### Brief
Turn the lines of data starting at the one containing "You are a GUI" and ending at the one containing "tap(103, 335)" into a numbered list, leaving out blank lines.

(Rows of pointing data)
——————
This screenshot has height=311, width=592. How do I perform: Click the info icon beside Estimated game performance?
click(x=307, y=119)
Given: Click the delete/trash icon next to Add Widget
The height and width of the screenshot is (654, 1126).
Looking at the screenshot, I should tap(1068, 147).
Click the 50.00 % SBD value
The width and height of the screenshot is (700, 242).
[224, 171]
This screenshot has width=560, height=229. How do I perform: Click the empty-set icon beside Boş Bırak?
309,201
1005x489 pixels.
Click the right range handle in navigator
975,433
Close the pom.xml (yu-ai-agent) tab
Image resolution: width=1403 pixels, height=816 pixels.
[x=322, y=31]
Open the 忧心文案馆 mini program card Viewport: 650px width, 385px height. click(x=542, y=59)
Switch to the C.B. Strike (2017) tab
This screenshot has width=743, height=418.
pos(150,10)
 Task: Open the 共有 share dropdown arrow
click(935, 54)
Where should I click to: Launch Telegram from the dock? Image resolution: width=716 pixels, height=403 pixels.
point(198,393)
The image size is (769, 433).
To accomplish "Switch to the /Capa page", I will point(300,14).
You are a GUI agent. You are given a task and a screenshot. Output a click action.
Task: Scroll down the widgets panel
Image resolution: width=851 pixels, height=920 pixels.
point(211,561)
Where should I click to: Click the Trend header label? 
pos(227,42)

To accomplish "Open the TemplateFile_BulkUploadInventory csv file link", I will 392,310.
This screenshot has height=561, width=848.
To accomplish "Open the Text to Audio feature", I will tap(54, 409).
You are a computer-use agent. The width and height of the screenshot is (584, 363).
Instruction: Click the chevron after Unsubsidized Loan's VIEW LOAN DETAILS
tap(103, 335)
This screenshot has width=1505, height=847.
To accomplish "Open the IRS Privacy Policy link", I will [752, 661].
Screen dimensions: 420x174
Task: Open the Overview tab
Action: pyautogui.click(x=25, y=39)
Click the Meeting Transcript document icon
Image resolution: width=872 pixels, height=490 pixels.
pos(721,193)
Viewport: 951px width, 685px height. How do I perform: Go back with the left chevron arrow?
——————
### Solution for this problem
1. You are a GUI agent. You are given a task and a screenshot. Output a click action.
2. Task: Scroll down the widgets panel
3. Image resolution: width=851 pixels, height=920 pixels.
4. point(211,561)
5. Where should I click to: Click the Trend header label? 
6. pos(227,42)
7. To accomplish "Open the TemplateFile_BulkUploadInventory csv file link", I will 392,310.
8. This screenshot has height=561, width=848.
9. To accomplish "Open the Text to Audio feature", I will tap(54, 409).
10. You are a computer-use agent. The width and height of the screenshot is (584, 363).
11. Instruction: Click the chevron after Unsubsidized Loan's VIEW LOAN DETAILS
12. tap(103, 335)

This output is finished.